In order to validate the heuristic optimizations performed by our implementation, we tested them on a set of eight real-world context-free grammars collected by Neal Wagner at the web site http://www.cs.utsa.edu/~wagner/CS3723/grammar/examples2.html together with the Lisp 1.5 and JSON grammars. For each grammar, we measured the area of our drawing (in units of rows and columns), the number of tokens (boxes) in the drawing, and the total number of connected components, both before and after optimization.
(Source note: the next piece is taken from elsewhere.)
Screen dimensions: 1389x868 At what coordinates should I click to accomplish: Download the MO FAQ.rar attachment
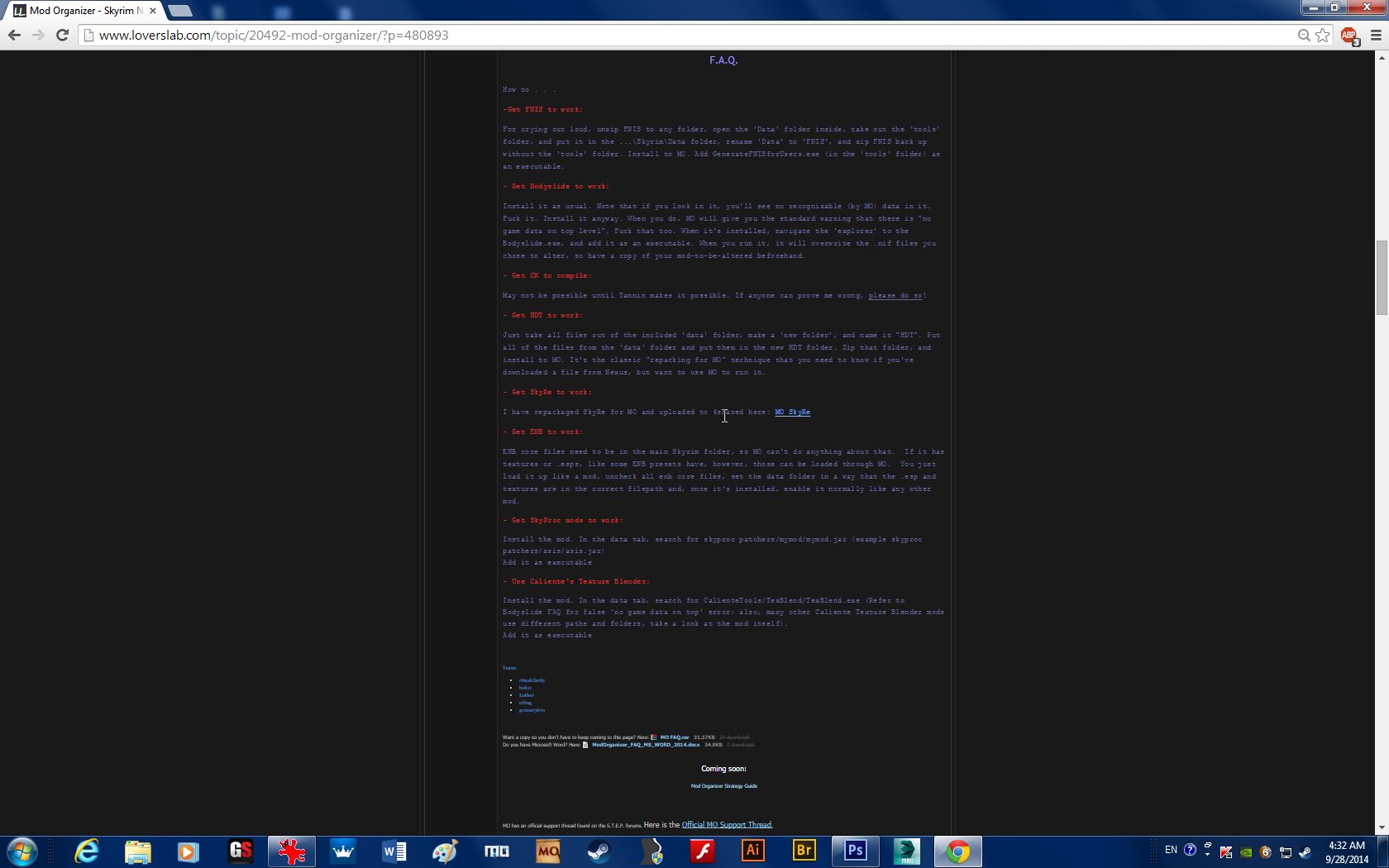click(674, 737)
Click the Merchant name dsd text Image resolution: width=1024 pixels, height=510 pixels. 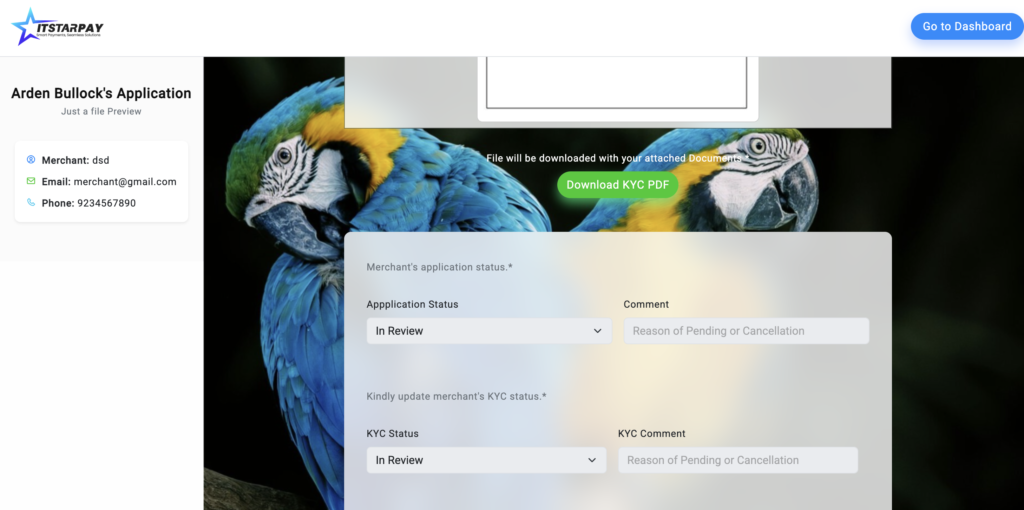click(101, 160)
The results are shown in Table 2.

As these results show, our optimizations were not always effective at reducing the total area of our drawings, and in some cases even increased the area. However, we typically achieved more significant reductions in the numbers of tokens and connected components of the drawings, which we believe to be helpful in reducing their visual clutter. Additionally, it can be seen that our optimizations are typically more effective on grammars with larger numbers of nonterminals, and less effective on grammars that have only a very small number of nonterminals, because in those cases no nesting will be possible.

We did not directly compare the results of other available syntax diagram drawing systems, but the ones we tested all appear to translate the input grammar to a diagram directly, without optimization; therefore, we believe that the results of testing them would be similar to the unoptimized lines of the table.

Fig. 10.
figure 10

A syntax diagram for S-expressions in LISP 1.5.

6 Gallery of Examples

We present in Figs. 10 and 11 two complete examples of syntax diagrams of real-world grammars drawn by our implementation. For the LISP 1.5 grammar, our optimizations reduce the entire grammar to a single graph. We also present our results for the JSON grammar, which we believe (despite its obvious flaws) compares favorably with the official hand-drawn JSON syntax diagrams. Note in particular that the JSON \(\langle \text {number}\rangle \) subgraph is not series-parallel, and therefore could not be represented by EBNF.

Fig. 11.
figure 11

A syntax diagram for the complete JSON grammar.